• [Directions]: Copy the records below word for word. Stop after the line that contains "You are a computer-use agent. The image".

----------------------------------------

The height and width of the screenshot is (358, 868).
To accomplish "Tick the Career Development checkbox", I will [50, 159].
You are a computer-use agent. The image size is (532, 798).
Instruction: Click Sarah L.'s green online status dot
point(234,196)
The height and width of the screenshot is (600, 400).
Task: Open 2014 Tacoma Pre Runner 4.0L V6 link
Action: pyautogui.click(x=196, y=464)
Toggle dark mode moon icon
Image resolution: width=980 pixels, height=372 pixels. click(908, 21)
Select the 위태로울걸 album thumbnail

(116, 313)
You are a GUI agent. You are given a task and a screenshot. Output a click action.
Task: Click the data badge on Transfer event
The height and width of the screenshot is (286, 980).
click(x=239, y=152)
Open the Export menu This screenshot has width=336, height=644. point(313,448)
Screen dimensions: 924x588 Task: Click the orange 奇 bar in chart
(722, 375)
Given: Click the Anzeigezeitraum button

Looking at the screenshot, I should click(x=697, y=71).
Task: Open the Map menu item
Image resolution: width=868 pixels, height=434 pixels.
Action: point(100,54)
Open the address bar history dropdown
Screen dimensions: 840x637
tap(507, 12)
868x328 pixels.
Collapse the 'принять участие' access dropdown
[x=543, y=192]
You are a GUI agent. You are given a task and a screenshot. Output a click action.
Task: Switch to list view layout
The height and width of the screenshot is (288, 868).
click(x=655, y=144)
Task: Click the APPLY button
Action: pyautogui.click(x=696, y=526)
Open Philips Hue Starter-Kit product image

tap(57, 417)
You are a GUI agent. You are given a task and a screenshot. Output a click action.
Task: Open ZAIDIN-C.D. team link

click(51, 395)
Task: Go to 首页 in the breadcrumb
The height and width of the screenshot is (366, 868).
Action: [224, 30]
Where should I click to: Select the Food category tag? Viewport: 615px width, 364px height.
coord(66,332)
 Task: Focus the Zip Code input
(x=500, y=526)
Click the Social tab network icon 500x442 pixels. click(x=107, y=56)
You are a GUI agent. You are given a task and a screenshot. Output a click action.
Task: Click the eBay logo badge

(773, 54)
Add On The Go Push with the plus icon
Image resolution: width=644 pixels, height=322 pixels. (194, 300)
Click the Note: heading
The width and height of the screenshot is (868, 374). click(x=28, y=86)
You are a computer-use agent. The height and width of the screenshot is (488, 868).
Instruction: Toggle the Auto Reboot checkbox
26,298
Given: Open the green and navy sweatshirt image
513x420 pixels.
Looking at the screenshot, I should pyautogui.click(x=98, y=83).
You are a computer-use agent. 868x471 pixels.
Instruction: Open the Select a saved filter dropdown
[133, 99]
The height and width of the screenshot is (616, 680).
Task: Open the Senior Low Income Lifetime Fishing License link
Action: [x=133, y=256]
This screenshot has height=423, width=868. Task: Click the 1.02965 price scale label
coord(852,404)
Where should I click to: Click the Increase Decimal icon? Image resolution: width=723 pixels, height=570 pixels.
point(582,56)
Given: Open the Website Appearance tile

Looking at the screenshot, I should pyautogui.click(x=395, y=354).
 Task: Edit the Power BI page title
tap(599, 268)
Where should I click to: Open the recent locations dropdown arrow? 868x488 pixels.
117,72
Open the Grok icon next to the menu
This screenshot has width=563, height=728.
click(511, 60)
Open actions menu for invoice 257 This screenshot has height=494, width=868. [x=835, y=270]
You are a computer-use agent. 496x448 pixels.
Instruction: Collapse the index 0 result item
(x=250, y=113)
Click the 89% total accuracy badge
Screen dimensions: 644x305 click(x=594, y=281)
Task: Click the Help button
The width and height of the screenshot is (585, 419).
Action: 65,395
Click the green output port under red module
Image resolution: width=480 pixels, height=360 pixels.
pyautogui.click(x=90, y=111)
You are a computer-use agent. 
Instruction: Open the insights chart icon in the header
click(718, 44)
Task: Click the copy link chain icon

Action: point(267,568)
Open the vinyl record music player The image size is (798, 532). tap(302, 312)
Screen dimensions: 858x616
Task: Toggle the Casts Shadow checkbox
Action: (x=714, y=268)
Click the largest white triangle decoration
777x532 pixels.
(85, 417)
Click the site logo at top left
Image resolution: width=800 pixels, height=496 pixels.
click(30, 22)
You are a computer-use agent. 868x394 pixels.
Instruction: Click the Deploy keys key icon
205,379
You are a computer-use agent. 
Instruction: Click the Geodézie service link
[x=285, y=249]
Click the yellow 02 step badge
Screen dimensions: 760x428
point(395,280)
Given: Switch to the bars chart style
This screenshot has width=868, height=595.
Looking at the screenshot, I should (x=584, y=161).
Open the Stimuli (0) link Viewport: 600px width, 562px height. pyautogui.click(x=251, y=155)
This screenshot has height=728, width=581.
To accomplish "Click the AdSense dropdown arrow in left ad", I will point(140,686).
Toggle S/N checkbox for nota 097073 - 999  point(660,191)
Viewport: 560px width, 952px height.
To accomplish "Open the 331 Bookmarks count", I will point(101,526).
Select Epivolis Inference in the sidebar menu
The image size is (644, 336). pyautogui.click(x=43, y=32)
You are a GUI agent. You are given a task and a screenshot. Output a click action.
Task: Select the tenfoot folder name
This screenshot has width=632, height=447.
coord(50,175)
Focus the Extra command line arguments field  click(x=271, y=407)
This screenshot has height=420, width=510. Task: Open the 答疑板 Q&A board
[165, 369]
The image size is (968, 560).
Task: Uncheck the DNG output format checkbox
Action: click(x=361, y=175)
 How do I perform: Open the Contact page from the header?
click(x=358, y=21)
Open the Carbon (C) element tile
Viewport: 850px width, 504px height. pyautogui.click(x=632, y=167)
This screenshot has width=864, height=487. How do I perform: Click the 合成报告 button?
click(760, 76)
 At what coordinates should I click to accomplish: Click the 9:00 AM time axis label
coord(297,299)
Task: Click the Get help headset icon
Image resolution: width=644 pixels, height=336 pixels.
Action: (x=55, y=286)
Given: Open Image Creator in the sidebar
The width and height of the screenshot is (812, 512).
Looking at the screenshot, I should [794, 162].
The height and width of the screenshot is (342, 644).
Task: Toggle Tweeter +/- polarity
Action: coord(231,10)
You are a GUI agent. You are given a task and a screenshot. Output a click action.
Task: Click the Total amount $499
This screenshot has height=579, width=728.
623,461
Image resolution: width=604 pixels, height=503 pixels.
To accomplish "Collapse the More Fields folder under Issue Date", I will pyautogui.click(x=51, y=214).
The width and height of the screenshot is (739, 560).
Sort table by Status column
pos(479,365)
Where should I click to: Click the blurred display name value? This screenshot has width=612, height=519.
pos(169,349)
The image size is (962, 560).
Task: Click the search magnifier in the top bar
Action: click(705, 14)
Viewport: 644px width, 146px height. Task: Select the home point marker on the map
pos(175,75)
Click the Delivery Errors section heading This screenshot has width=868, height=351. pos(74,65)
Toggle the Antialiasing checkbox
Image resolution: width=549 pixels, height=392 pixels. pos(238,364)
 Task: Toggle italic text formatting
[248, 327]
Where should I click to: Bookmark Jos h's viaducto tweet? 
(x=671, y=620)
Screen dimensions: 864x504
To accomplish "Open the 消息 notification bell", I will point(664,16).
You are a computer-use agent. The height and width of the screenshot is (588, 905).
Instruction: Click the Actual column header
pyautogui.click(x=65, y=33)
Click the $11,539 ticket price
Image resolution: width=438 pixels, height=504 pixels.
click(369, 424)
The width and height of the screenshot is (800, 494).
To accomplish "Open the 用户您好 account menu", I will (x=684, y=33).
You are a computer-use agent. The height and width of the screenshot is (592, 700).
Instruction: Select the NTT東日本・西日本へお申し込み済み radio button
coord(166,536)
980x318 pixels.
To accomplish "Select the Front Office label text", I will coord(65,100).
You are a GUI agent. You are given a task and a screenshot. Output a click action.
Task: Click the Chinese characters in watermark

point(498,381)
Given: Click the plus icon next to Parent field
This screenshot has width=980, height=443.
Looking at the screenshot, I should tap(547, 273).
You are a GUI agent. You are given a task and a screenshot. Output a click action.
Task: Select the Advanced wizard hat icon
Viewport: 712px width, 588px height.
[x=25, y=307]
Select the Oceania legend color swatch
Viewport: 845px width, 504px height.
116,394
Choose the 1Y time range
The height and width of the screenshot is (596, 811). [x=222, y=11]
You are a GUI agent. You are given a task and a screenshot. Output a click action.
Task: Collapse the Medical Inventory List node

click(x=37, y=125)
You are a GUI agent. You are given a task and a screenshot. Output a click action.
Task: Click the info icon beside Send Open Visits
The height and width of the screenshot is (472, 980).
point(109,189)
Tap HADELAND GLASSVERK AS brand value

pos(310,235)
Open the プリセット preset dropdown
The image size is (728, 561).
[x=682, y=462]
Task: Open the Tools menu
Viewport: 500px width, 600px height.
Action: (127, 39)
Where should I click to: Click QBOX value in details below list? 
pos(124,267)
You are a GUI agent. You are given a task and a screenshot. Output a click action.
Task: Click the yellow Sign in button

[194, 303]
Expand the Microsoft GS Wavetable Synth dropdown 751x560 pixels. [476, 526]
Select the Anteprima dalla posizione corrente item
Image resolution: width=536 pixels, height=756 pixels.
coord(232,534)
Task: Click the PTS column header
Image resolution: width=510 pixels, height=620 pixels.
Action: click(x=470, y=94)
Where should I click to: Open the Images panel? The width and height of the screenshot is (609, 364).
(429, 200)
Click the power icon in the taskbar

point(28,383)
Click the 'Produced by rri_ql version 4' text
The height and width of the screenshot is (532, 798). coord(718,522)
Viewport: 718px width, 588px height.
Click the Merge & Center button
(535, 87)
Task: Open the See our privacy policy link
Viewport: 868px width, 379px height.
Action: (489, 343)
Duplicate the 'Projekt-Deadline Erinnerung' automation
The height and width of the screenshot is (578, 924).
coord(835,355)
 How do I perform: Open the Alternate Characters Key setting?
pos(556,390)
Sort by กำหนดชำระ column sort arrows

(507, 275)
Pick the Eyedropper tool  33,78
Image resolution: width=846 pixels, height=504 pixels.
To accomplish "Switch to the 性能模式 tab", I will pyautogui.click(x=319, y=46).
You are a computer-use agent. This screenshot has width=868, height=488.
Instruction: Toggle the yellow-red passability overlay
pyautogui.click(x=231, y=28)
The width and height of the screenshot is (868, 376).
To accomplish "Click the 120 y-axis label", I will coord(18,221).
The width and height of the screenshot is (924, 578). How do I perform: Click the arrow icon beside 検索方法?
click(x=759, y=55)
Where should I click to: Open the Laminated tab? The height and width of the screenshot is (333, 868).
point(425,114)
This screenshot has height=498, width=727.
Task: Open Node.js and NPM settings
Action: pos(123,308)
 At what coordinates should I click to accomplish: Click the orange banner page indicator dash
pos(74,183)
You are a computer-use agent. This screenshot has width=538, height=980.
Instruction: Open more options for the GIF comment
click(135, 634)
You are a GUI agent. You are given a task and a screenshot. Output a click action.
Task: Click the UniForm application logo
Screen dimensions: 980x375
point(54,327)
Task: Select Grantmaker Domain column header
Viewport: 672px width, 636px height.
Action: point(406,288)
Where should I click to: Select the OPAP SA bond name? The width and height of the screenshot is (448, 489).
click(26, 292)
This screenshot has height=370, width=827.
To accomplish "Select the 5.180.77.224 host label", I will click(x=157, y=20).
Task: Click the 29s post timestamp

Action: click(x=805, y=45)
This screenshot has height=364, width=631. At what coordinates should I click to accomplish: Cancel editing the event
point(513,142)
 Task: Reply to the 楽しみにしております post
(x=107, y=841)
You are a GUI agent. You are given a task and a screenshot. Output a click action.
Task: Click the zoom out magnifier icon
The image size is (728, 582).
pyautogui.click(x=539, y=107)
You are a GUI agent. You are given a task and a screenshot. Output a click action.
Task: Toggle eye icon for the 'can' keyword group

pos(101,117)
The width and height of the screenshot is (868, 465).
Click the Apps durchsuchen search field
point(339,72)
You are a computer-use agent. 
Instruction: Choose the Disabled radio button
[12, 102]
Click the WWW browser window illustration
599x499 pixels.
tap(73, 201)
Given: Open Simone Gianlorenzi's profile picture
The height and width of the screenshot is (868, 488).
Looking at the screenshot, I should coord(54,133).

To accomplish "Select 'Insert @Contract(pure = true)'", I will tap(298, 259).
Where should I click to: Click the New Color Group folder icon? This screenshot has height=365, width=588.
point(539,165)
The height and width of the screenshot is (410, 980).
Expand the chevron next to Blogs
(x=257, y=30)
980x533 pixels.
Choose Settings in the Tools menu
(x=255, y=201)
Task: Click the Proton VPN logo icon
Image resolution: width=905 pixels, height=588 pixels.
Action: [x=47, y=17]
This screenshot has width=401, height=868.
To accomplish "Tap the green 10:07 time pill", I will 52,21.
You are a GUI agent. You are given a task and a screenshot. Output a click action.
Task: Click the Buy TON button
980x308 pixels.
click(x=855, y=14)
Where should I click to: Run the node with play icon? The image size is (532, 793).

----------------------------------------

• [Response for this exercise]:
The height and width of the screenshot is (358, 868).
To accomplish "Tick the Career Development checkbox", I will [50, 159].
You are a computer-use agent. The image size is (532, 798).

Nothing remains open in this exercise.